**Consigna 1**
Reproduce el texto sobre el nacimiento del primer hijo tal cual, comenzando en «Por la gracia» y terminando en «Él en oración.».
**Consigna 2**
Según el texto sobre el nacimiento del primer hijo, ¿cuánto tiempo estuvo Marlene en trabajo de parto?

**Fragmento**
──────

Cuando nació nuestro primer hijo, mi esposa Marlene estuvo en trabajo de parto durante más de 30 horas, lo cual les generó un estrés tremendo a ella y al bebé. El doctor, que reemplazaba a su médico habitual, no estaba familiarizado ni con ella ni con el embarazo. Por eso, esperó demasiado para hacer una cesárea de emergencia, y el trauma resultante hizo que mi hijo quedara internado en la unidad neonatal de cuidados intensivos. No se podía hacer nada para ayudar a nuestro bebé a superar su estado innecesariamente provocado.
Por la gracia de Dios, Mateo se recuperó… pero no recuerdo otro momento de mi vida tan aterrador como aquel, cuando me paré junto a su cuna en la unidad de terapia intensiva. No obstante, sabía que el Señor estaba cerca mientras hablaba con Él en oración.
En los momentos aterradores de la vida (y en todos los otros también), nada puede brindar mayor consuelo a un corazón angustiado que la realidad de la presencia y el cuidado del Señor. El salmista David escribió: «Aunque ande en valle de sombra de muerte, no temeré mal alguno, porque tú estarás conmigo; tu vara y tu cayado me infundirán aliento» (Salmo 23:4).
Cuando el miedo nos abruma, el Señor está con nosotros. Su presencia consoladora nos ayudará a atravesar las pruebas más tremendas.

──────

**Material del ejercicio**
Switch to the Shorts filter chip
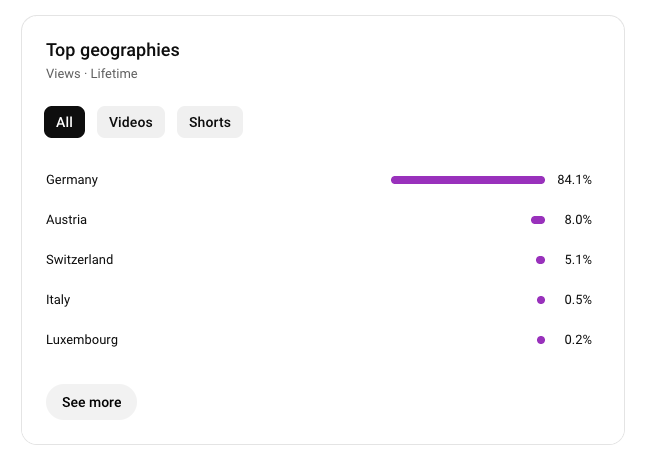This screenshot has height=462, width=663. [x=210, y=122]
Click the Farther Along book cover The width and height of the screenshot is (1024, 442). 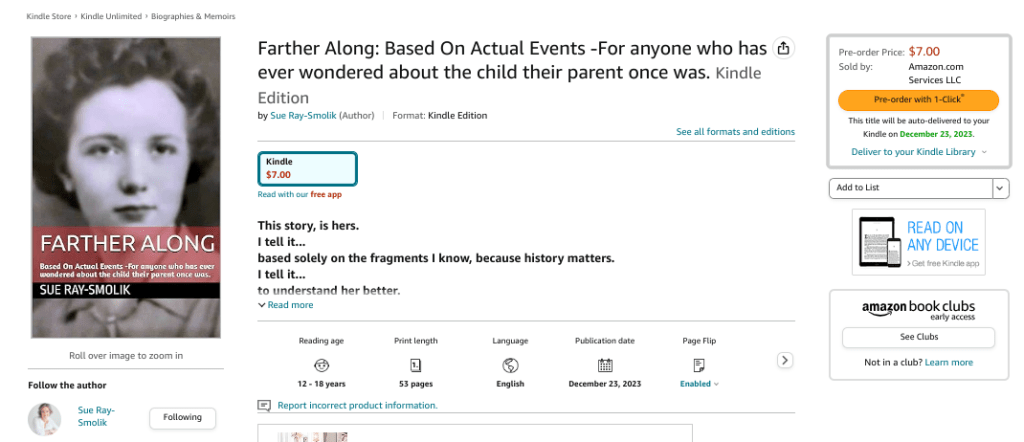pos(125,187)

──────

**Respuesta 1**
Por la gracia de Dios, Mateo se recuperó… pero no recuerdo otro momento de mi vida tan aterrador como aquel, cuando me paré junto a su cuna en la unidad de terapia intensiva. No obstante, sabía que el Señor estaba cerca mientras hablaba con Él en oración.

**Respuesta 2**
Más de 30 horas.